- Exercises to complete:
1. List the filmmakers whom the Sundance preview of Camp X-Ray names as people Peter Sattler befriended at the North Carolina School of the Arts.
2. Carry on writing the Sundance preview of Camp X-Ray, starting right after its final sentence.

- Document excerpt:
____________________

Sundance Preview: Kristen Stewart Plays a Gitmo Guard in Buzzy 'Camp X-Ray'
The Sundance Film Festival is a mecca for independent cinema and a pool of fresh filmmaking talent. But with nearly 200 films selected for exhibition, it can be a dizzying game of catch-up. So this year, The Hollywood Reporter decided to do a bit of prep work for you: Here's the who/what/where/when/why on films worth putting on your radar.
Peter Sattler's Camp X-Ray will undoubtedly stir the pot when it premieres on Thursday, Jan. 17, the first full day of the 2014 Sundance Film Festival. First there are the political provocations: The film follows a young woman recently assigned to prison guard duty at Guantanamo Bay who finds herself befriending an inmate. Then there are both critics and fans of Kristen Stewart, anxious to see how the film subverts the actress' assumed evolution (and judging from the sold-out screenings, the latter will be coming out in throngs). Camp X-Ray marks Sattler's directorial debut, though it would be an ambitious project for even a seasoned filmmaker. Before it bows at Sundance '14, we talked to Sattler about his career, developing Camp X-Ray, and his hopes for this competition film.
Background: Sattler studied film at the North Carolina School of the Arts, where he befriended filmmakers like David Gordon Green (who executive produced Camp X-Ray), Jeff Nichols and Craig Zobel. There he took to experimental filmmaking, directing the Student Academy Award-nominated short Newton. When Green directed his second feature, All the Real Girls, he grabbed his college buddies, including Sattler, to work as below-the-line crew. "I worked in the art department and I told him, 'I don't know the first thing about the art department,' " recalls Sattler. "And he said, 'That's OK, we'll work it out.' "
The Big Break: After years of working in art departments, Sattler turned a passion for screenwriting into a full-time job. With writing partner Geoff Davey, he tackled studio genre assignments and rewrite jobs, slowly putting his graphic design work behind him. In 2008, he set up an adaptation of the graphic novel Freaks of the Heartland at Overture with Green attached to direct. All the while, Sattler toiled away on Camp X-Ray, the result of a newfound obsession with character and classic storytelling.
Getting the Film Off the Ground: When Sattler's script for Camp X-Ray was production-ready, he handed it to Green, who had been anxious to help his former collaborator get a feature off the ground. Sattler explains Green's willingness to help him in simple terms: "David just wants to see movies made." Together they attracted investors, along with a lead actress who gave Sattler's debut a star-power boost. "It was the script and David's involvement that got Kristen interested," he says. "She took a huge risk, jumping on to this movie with a director who hadn't directed a feature, but I think she responded to the power of the script."

____________________

- Extracted material:
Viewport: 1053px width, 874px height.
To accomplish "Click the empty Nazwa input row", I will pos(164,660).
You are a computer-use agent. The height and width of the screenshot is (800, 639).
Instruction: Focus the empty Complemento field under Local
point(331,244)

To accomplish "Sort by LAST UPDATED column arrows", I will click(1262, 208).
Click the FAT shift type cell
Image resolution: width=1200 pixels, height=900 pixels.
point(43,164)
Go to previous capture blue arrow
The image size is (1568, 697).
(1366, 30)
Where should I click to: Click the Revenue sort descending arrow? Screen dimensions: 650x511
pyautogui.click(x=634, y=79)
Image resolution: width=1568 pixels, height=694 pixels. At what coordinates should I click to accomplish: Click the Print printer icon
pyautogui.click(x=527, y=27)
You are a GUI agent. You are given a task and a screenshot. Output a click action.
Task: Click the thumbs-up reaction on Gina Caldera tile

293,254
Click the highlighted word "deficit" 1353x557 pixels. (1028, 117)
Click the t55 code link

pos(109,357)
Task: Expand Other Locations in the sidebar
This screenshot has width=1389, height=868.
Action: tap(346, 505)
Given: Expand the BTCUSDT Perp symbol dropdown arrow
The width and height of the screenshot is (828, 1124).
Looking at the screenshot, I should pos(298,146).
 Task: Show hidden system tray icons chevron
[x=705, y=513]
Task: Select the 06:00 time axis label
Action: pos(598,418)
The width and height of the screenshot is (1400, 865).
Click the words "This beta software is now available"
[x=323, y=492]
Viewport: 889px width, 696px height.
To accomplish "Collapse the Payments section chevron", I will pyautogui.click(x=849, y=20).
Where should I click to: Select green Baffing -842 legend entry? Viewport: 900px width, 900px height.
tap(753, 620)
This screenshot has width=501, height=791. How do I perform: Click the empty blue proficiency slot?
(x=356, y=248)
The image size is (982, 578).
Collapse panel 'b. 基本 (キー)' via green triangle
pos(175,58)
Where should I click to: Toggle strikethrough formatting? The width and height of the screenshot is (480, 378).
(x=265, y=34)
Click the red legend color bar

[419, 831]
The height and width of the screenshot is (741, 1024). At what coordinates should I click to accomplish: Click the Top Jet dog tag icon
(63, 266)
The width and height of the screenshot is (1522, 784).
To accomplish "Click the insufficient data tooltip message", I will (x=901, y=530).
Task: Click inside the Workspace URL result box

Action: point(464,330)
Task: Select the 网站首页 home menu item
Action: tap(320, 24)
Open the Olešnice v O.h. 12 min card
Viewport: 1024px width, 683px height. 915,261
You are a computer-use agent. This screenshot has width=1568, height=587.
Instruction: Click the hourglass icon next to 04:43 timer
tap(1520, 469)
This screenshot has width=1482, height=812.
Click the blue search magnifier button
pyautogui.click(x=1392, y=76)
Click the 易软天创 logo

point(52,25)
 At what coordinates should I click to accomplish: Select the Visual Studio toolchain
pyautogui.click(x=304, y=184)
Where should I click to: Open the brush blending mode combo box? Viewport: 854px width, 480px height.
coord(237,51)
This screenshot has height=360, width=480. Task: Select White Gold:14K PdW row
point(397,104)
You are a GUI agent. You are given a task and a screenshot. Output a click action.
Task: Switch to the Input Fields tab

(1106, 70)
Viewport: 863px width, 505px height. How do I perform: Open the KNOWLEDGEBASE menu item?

____________________

- Responses by item number:
1. David Gordon Green, Jeff Nichols, Craig Zobel

2.
When It All Seemed to Click: Knowing that many first-time directors stumble with style over substance, Sattler opted to shoot Camp X-Ray as "a very classic, very elegant film" that let the script and performances do the talking. So it wasn't until he met with Stewart and talked through the character of Amy that his vision began to coalesce. "The weird thing about Kristen is that there's Kristen Stewart the star and Kristen Stewart the actor," he says of his lead. Together, they started asking questions that acted as the foundation for the film's main action. Sattler rattles off examples: "Who is this girl? She didn't do that, she did this. OK, what did she do in high school? Was she involved in sports? Was she a virgin?" He says Stewart filled in many of the blanks and added dimension to the ideas he had put on the page.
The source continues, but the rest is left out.